The Time Traveller

Story and Artwork by
Cole Webber

The little boy erupted through the aluminum door triumphant. If not a bit awkward. He fumbled around on legs too small and stubby for his ambition, running out from himself and to the great structure. What irony was it? Or perhaps, perfect fate: that this one meant to travel through time was just a small boy, eyes still filled with waking-up wonder.

He rushed through the door. He had no need to be stealthy, to hide his true achronistic identity. People believed children. That is why he was the perfect and implicit time thief.

He glided over the laminate tiles and tugged on the skirt of a woman at a souvenir stand like a string on a bell. The surge of electricity lit up her lightbulb cheeks at the top. She smiled downwards, brightly. They always smiled to him; he was just a boy.

“Ms?” He announced, “What do you want to do today?”

“I am at work,” she responded as cooly as flowing well water.

“No, no,” the boy countered, “What do you want to do?”

Her sticked lips opened as if to offer automatically, but then they parted slightly, her eyelids scrunched up, and she looked to the sky. Or rather, the pock-marked asbestos looking ceiling tiles and fluorescent lights of the mall. What a robbery for a sky!

“Well, I’ve always wanted to be an animator,” the woman said.
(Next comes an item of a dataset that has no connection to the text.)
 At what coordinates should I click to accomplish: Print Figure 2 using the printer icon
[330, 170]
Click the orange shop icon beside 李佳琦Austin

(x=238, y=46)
She looked longingly at the piles of souvenir knick-knacks displayed haphazardly on her stand, embodying bright and smiley cartoon characters which had taught her to live: or, more like it, how to smile at the people only and forever on the outside. She frowned, in great defiance. And I’ll draw them nothing like that, she said to herself. But the boy understood.

She turned back to the boy, who’s enthusiasm, bubbling through wonder-filled eyes, bubbled her into smiling. “I will do it.”

“Carpe diem,” the boy said.

“You know latin?” She asked.

“Just the one,” he said, “but it’s the most important.” He smiled, and, just as triumphantly as he left the time machine, paraded back down the hallway. Through the Target he had used as his gateway and back finally to the device waiting in the mall parking lot.

It was an odd thing: a time machine which had no specificity setting. It only marched along, delivering the traveller on the same linear path and therefore entirely at random with regard to any significance. Only the boy new better: it was all a day of great significance, each and every one. He had not been taught out of his correct belief yet, and, since he was beautifully stubborn, he never would be. He would be free to go on travelling, and to arrive only where he stepped out into a wholly unheard of instant. Out of the door of that blue Toyota Prius, and into Time.

He resumed his position in the children’s car seat. His siblings wandered back. His mother scolded him for being away, and he rocketed off into infinite possibilities once more.

For we are all time travellers, every day, marching along even more bravely — for we go into the unknown. And, like in those stories, perhaps one small change today can make an entire world of difference in one hundred years. If we would believe it then, why not now? Like they say: there is no time like the present.